Stored records

- Opening Delimiter -

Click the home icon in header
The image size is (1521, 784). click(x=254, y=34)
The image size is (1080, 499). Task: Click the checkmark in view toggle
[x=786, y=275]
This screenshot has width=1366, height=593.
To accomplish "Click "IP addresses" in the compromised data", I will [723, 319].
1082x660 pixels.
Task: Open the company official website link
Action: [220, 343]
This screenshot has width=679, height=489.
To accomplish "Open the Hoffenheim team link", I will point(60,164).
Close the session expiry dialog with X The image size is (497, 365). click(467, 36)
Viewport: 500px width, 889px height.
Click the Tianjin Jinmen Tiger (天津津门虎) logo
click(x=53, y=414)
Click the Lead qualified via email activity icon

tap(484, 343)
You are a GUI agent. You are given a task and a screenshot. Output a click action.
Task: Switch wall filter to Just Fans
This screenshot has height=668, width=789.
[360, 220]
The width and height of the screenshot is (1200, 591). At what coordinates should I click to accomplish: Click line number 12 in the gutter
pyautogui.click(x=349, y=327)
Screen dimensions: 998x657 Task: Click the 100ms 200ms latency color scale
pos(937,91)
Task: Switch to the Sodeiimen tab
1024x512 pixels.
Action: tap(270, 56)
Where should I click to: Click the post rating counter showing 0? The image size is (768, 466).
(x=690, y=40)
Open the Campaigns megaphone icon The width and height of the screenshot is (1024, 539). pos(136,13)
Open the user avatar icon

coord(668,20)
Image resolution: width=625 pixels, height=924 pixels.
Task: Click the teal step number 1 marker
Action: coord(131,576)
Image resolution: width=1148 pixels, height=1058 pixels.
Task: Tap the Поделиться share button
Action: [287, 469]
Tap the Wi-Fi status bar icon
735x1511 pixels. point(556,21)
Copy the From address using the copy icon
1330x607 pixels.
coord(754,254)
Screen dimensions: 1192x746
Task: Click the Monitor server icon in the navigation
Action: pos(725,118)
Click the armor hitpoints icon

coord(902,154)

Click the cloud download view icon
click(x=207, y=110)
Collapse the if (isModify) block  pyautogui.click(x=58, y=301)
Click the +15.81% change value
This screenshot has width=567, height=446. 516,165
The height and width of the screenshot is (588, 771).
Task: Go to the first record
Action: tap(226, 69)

- Closing Delimiter -

## INSTRUCTIONS FOR THE TASK:
Retype every entry exactly.

## ANSWER TO THE PROBLEM:
Click the home icon in header
The image size is (1521, 784). click(x=254, y=34)
The image size is (1080, 499). Task: Click the checkmark in view toggle
[x=786, y=275]
This screenshot has width=1366, height=593.
To accomplish "Click "IP addresses" in the compromised data", I will [723, 319].
1082x660 pixels.
Task: Open the company official website link
Action: [220, 343]
This screenshot has width=679, height=489.
To accomplish "Open the Hoffenheim team link", I will point(60,164).
Close the session expiry dialog with X The image size is (497, 365). click(467, 36)
Viewport: 500px width, 889px height.
Click the Tianjin Jinmen Tiger (天津津门虎) logo
click(x=53, y=414)
Click the Lead qualified via email activity icon

tap(484, 343)
You are a GUI agent. You are given a task and a screenshot. Output a click action.
Task: Switch wall filter to Just Fans
This screenshot has height=668, width=789.
[360, 220]
The width and height of the screenshot is (1200, 591). At what coordinates should I click to accomplish: Click line number 12 in the gutter
pyautogui.click(x=349, y=327)
Screen dimensions: 998x657 Task: Click the 100ms 200ms latency color scale
pos(937,91)
Task: Switch to the Sodeiimen tab
1024x512 pixels.
Action: tap(270, 56)
Where should I click to: Click the post rating counter showing 0? The image size is (768, 466).
(x=690, y=40)
Open the Campaigns megaphone icon The width and height of the screenshot is (1024, 539). pos(136,13)
Open the user avatar icon

coord(668,20)
Image resolution: width=625 pixels, height=924 pixels.
Task: Click the teal step number 1 marker
Action: coord(131,576)
Image resolution: width=1148 pixels, height=1058 pixels.
Task: Tap the Поделиться share button
Action: [287, 469]
Tap the Wi-Fi status bar icon
735x1511 pixels. point(556,21)
Copy the From address using the copy icon
1330x607 pixels.
coord(754,254)
Screen dimensions: 1192x746
Task: Click the Monitor server icon in the navigation
Action: pos(725,118)
Click the armor hitpoints icon

coord(902,154)

Click the cloud download view icon
click(x=207, y=110)
Collapse the if (isModify) block  pyautogui.click(x=58, y=301)
Click the +15.81% change value
This screenshot has width=567, height=446. 516,165
The height and width of the screenshot is (588, 771).
Task: Go to the first record
Action: tap(226, 69)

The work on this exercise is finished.